It Looks Like Pee and Other Dumb Things I’ve Said to Clients
Once upon a time, Meghan, our friend Andrew and myself met a client at Whole Foods in Austin. Our client made really terrific products and I was super excited about getting their brand out there. As it turned out, much of their success would depend heavily on travel and product placement. I’m not sure what digital marketing efforts they’re doing today, but Adwords and other arenas we worked with weren’t the best choice for them. That’s okay. It happens.
What didn’t happen is me keeping my mouth shut.
The client discussed their rebranding with us, pulling out pictures they wanted to represent their products on a rebranded site. One of the photos was related to an ocean tide. It just wasn’t an attractive picture. Never one to be able to hide my feelings (thank God I work over the internet,) I instantly made a face when the image popped up.
“Don’t you like it?” the client asked.
“Well,” I said, to the horror of my colleagues, “I think it really kind of looks like pee.”
It Looks Like Pee
Five years later and I’m still getting a hard time about this. Now mind you, I didn’t say their products resembled pee in any way – just a nature picture showing some water. But I think I’ll probably never, ever live it down. And rightfully so. There are at least a hundred different ways I could have explained my position to our client without embarrassing myself into eternity. Unfortunately, I didn’t take that route.
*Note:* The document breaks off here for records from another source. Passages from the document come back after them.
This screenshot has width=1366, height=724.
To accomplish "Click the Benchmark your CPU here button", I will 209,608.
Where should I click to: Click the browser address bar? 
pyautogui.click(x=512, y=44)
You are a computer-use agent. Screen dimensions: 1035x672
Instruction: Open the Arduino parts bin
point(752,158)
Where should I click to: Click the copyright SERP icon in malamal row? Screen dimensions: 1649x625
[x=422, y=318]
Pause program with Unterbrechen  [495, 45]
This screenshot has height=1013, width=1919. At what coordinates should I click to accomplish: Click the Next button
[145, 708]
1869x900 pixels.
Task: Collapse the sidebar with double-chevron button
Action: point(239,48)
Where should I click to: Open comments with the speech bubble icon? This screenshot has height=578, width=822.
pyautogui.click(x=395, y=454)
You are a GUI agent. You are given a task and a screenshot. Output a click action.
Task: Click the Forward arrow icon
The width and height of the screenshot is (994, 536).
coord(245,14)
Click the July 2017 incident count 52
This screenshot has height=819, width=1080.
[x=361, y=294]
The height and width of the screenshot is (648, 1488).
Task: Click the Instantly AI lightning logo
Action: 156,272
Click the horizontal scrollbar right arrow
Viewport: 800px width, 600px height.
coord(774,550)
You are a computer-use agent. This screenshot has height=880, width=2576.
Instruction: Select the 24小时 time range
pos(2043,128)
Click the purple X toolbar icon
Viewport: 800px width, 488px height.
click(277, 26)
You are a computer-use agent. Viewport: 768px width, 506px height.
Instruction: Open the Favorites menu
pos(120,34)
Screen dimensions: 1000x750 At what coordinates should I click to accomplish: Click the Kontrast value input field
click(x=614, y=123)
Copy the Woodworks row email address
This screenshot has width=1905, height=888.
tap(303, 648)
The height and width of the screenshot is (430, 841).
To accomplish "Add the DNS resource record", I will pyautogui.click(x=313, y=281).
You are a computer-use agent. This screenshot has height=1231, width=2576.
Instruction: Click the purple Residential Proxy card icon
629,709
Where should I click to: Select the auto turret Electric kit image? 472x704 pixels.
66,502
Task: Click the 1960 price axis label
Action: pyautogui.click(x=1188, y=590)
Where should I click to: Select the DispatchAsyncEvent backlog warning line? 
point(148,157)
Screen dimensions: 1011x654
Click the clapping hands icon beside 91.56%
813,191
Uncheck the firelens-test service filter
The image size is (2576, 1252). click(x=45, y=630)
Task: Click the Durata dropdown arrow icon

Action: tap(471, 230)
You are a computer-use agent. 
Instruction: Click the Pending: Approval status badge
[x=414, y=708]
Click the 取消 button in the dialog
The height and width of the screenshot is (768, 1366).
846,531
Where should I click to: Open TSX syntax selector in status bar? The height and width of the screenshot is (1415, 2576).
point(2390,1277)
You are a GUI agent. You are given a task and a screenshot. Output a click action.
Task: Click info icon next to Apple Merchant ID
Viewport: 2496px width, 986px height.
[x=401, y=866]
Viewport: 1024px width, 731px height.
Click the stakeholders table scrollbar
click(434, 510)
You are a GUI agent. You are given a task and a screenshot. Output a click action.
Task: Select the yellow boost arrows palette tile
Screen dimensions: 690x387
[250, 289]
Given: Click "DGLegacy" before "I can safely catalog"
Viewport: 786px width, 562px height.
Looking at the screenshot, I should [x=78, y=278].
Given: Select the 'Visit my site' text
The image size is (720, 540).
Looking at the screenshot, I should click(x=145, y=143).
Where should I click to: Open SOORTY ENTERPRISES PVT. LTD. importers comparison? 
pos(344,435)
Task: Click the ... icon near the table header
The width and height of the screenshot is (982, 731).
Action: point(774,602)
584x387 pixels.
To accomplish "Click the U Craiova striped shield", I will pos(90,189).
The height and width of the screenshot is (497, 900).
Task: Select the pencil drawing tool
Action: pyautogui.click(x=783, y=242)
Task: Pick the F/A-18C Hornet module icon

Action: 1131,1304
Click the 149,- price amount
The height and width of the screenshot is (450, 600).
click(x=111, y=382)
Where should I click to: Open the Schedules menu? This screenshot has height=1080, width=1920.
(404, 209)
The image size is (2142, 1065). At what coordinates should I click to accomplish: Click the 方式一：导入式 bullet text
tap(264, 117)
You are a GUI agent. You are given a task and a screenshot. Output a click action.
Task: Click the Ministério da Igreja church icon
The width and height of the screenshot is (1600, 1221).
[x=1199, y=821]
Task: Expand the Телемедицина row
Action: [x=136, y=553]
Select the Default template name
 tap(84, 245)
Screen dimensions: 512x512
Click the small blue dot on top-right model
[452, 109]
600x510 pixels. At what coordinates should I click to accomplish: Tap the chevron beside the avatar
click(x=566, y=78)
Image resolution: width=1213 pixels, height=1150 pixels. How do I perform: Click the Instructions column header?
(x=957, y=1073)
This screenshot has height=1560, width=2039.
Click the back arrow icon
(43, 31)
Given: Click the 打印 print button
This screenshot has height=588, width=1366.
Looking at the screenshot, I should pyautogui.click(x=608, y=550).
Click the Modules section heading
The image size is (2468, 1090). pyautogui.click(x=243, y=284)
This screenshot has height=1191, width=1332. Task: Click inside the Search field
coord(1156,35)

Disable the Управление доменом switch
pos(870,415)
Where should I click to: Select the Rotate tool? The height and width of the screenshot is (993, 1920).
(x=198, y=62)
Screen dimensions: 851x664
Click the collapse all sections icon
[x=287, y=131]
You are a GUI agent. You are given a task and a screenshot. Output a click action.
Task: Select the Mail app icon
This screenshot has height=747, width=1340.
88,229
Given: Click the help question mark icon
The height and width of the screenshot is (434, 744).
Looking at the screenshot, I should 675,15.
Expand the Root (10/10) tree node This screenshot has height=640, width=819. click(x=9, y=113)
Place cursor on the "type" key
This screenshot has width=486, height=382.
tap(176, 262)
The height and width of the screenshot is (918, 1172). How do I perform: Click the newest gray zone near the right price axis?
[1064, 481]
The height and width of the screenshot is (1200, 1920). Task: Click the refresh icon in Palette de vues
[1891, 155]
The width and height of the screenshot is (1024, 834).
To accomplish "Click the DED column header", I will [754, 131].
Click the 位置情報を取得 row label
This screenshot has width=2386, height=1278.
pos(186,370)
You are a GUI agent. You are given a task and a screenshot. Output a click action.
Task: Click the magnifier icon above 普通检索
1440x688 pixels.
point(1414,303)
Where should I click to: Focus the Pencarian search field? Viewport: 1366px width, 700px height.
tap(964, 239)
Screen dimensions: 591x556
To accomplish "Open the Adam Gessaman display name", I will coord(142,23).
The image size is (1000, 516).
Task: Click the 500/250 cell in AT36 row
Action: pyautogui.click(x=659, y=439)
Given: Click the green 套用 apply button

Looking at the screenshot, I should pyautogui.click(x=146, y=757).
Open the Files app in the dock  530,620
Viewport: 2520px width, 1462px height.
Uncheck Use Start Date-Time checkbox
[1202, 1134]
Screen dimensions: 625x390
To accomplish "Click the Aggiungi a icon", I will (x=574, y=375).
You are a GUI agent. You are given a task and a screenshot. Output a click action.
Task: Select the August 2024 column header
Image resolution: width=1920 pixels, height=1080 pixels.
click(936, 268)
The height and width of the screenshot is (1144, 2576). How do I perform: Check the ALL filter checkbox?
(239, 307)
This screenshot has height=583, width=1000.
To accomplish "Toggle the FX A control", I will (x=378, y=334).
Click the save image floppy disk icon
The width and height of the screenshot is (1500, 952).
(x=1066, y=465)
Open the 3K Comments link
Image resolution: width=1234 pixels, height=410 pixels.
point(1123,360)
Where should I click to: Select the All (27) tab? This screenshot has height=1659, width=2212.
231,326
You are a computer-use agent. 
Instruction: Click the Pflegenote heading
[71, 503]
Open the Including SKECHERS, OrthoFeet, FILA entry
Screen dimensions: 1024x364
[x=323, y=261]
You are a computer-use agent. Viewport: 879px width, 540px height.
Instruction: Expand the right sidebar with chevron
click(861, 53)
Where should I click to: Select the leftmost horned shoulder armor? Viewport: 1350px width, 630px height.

But I did do one thing right: I told the truth. It wasn’t a pleasant or an easy truth, but it WAS the truth, and it stretched beyond my opinion and touched into marketing expertise.
Telling the Hard Truths
As much of an idiot as I was in my explanation, the intention had heart. The first images a client sees on your website are a true reflection of what your product has to offer. If clients see an unflattering image that reminds them of – well, pee, a damaging initial impression could be created. None of this happens on a conscious level, and I’m not encouraging clients to explicitly use subconscious messaging techniques (I won’t go into those here) to appeal to clients. I am saying that associations are important, and our initial associations are captured through headlines and imagery.
It’s worth taking a look at what a few big brands want you to notice on their sites:
For Bath and Body Works, it’s all about the FREE GIFT all over the place. What did you first notice when you took a look at this page? If it didn’t make you want to run out and buy stuff from Bath and Body Works, you will at least have the awareness that there’s value in buying from them. You’ll get free stuff, multiple products for a discount – and if you’ve ever been to Bath and Body Works you know this is their schtick.
For Febreze, it’s all about the promo products they’re running right now. Since you’re probably going to go to the grocery store to buy your Febreze as opposed to ordering online, the idea here is to acquaint you with the products online, so those images will be in your head later. When you go to the store, you’re going to make that association with their product lines when you’re in the cleaning aisle. If you know that they’re creating fall or night time collections and you’re interested in these products, just seeing the Febreze logo and the bottles on the shelf signals you to buy. This isn’t something I have to quote an in-depth marketing study to prove. Think about your recent purchases and consider how television, print and internet advertising influences you to buy.
So, what if all those nifty blue bottles were unattractive pictures that didn’t catch your eye? If you were in charge of marketing the Febreze brand you’d want to consider that, right?
I leave it up to the reader. And if I ever market your brand, I promise I won’t tell you something looks like pee. And if it does, I’ll find a nicer way to say it.